In Chapter 9 of her book, Reign of Error: The Hoax of the Privatization Movement and the Danger to America’s Public Schools, Diane Ravitch challenges the assertion of many that “Our economy will suffer unless we have the highest graduation rate in the world.” Ravitch says there is no evidence for this claim. In this Ravitch is correct.
Ravitch is also correct to wonder whether college degrees “obtained under pressure to reach a target represent real learning or will they be reached by credential inflation, credit recovery, and other schemes that devalue the meaning of the diploma.”
This has certainly been the case with high school graduation rates and diplomas. The attention on graduation rates and test scores distracts us from the more important question, “what are our students actually learning?”
It is difficult to have a meaningful dialogue about some of these issues when Dr. Ravitch and I are in such disagreement over the existence of a crisis in public education. Meaningful dialogue requires that there be a common premise, somewhere. I continue to assert that we need to stop defending public education and start defending our schools and teachers. The problem is not schools and teachers but rather an educational process that does not allow teachers to do what we need them to do and that does not meet the needs of a majority of American children. We cannot fix something until we are willing to acknowledge its inefficacy.
Is there any doubt that the world marketplace is an economic competition on a grand scale? Are not the results of any competition, irrespective of scale, contingent upon the relative performance of the competitors? Is not performance a function of the level of skill, knowledge, and preparation of the performers?
The generation who emerged from the Great Depression and led us through World War II understand that the US has not always been the dominant economy in the world marketplace. Their children and grandchildren, on the other hand, have never lived at a time when the US was not the dominant economic force on the planet. We have come to take American economic power for granted.
Any student of history should be able to tell you that America’s rise to economic preeminence came at a time when the playing field was anything but equal. In the aftermath of World War II, while the American industrial and commercial capabilities were in full bloom, having been ramped up during the war, the economies of Europe, Japan and the Soviet Union were faced with the challenge of rebuilding in the aftermath of a devastating war. The economies of China, India, South Korea, other Pacific-rim nations, and the Middle East were either non-existent or embryonic.
Not only was the US production process in full gear following the war but our employers, thanks to the American systems of public education, were able to draw on the most highly educated workforce in the world. This was also a time when the nation had great confidence in itself, when there was great clarity in values, and when the populace was highly motivated to insure that their children would not be subjected to the deprivation they experienced during the Great Depression. Just as importantly, American society was not yet confronted with the series of social challenges that would commence with the civil rights movement and, soon thereafter, the anti-war movement.
In the ensuing five-and-a-half decades, while the United States was beginning to believe that its economic supremacy was a God-given right and while we were also becoming more and more distracted by our nation’s social challenges, the world was in the midst of transformational change.

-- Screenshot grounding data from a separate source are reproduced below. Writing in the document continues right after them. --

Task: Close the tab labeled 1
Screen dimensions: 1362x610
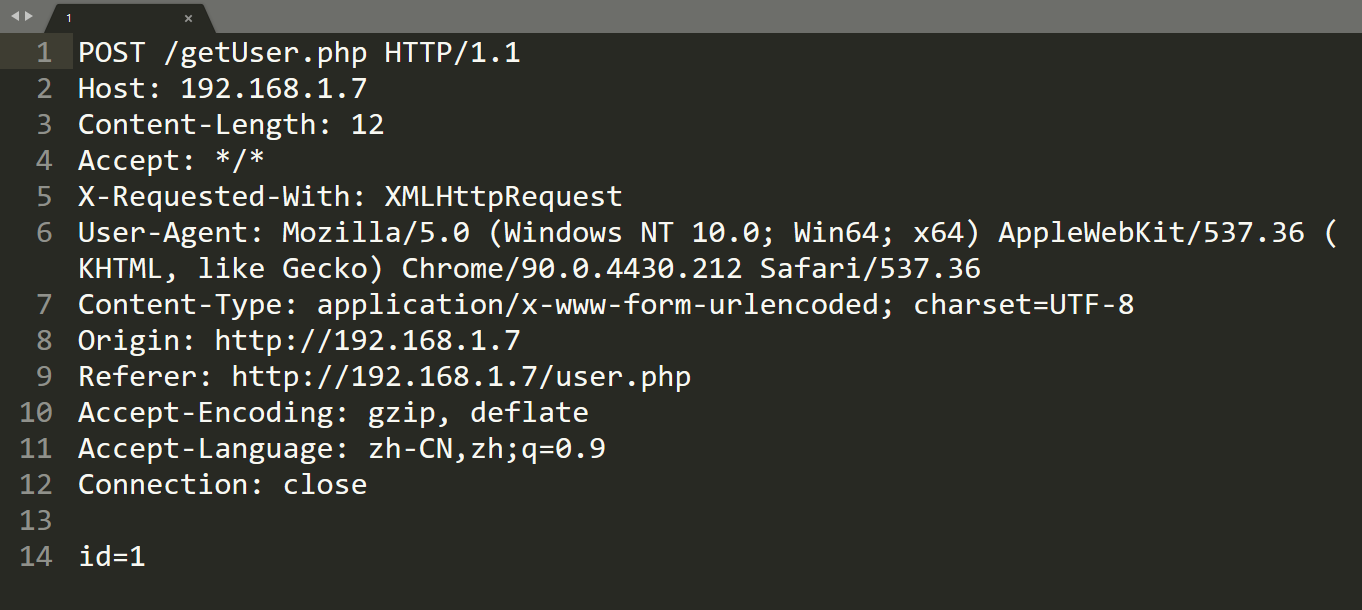Action: point(188,18)
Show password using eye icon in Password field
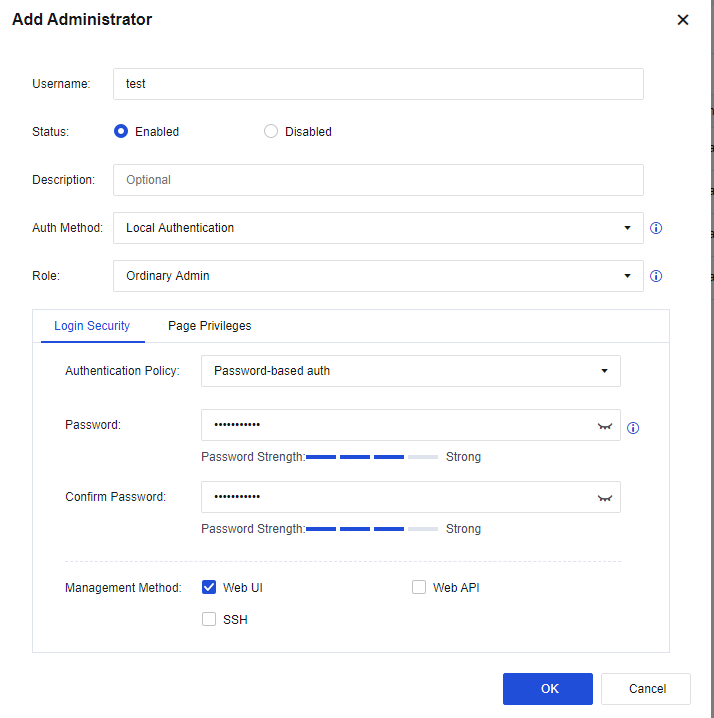This screenshot has width=714, height=718. [604, 426]
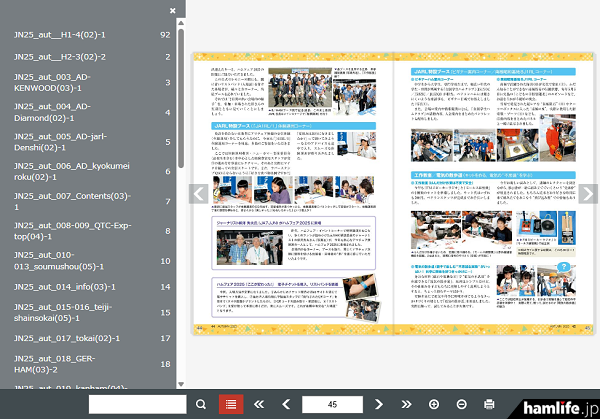Open JN25_aut_014_info(03)-1 page link
Screen dimensions: 600x419
click(65, 287)
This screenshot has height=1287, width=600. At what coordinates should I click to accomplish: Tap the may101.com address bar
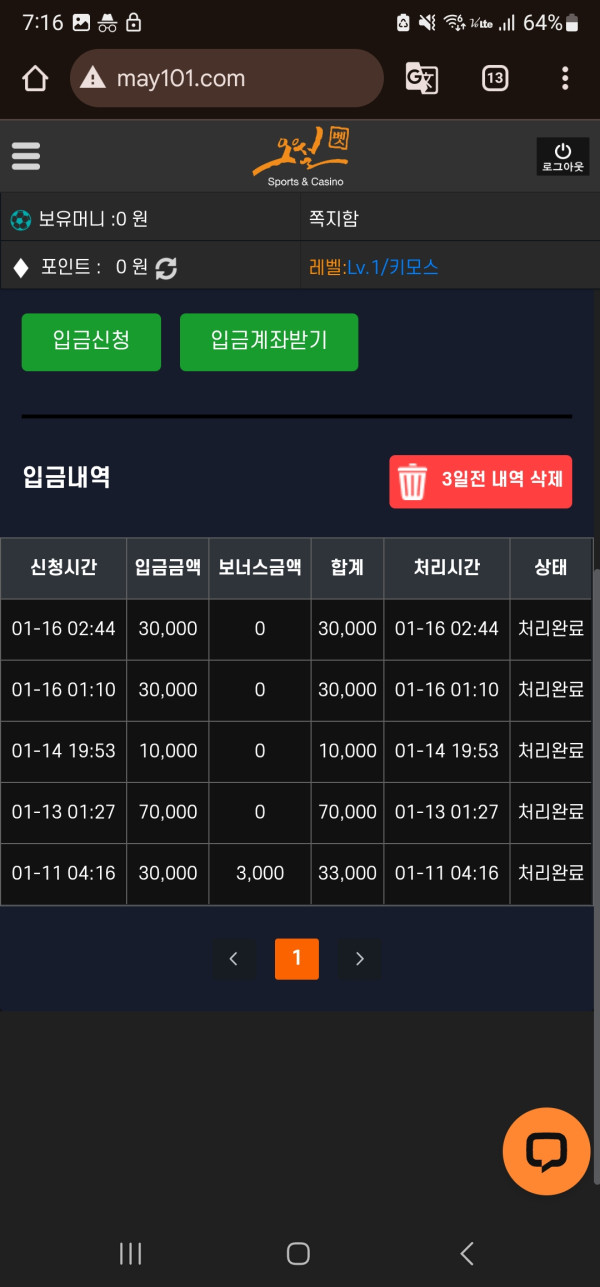tap(227, 78)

The rest of the world, led by Western Europe, Japan, and the other emerging economies of Asia and Eastern Europe were working furiously to catch up with the US. As we approach the last half of the second decade of a new century these nations have pretty much caught up and are, in some cases, threatening to surpass the US in economic production and wealth.
Many of these nations, but certainly not all, have less poverty, offer better healthcare, provide a comparable level of personal liberty to their people, and are also challenging us with respect to the effectiveness with which we education our children. That they are doing this at a time when we are destroying our systems of public education with nonsensical reforms has frightening consequences.
The American people, immersed in their many social and political challenges, are only beginning to understand the ramifications of what can only be described as a re-balancing of global economic power; with the loss of jobs and devaluation of the dollar the most obvious examples. The future consequences of a reality in which the largest percentage of ownership of America’s economic assets is in the hands of foreign investors cannot yet be fully envisioned.
So, Ravitch is correct in saying that there is no evidence that U.S. college graduation rates is connected to our success in the world marketplace. Unfortunately, it is a pointless issue and we are asking the wrong questions. The appropriate questions begin with whether or not our high school and college graduates are able to utilize, in the real world, the knowledge, skills, and level of understanding about the world that will be necessary to keep the U.S. in the game, economically. This question must be followed with “Are we teaching our children what they most need to know?”
We cannot answer the second question until we are able to identify the fundamental purpose of an education. This, however, is a topic for another day.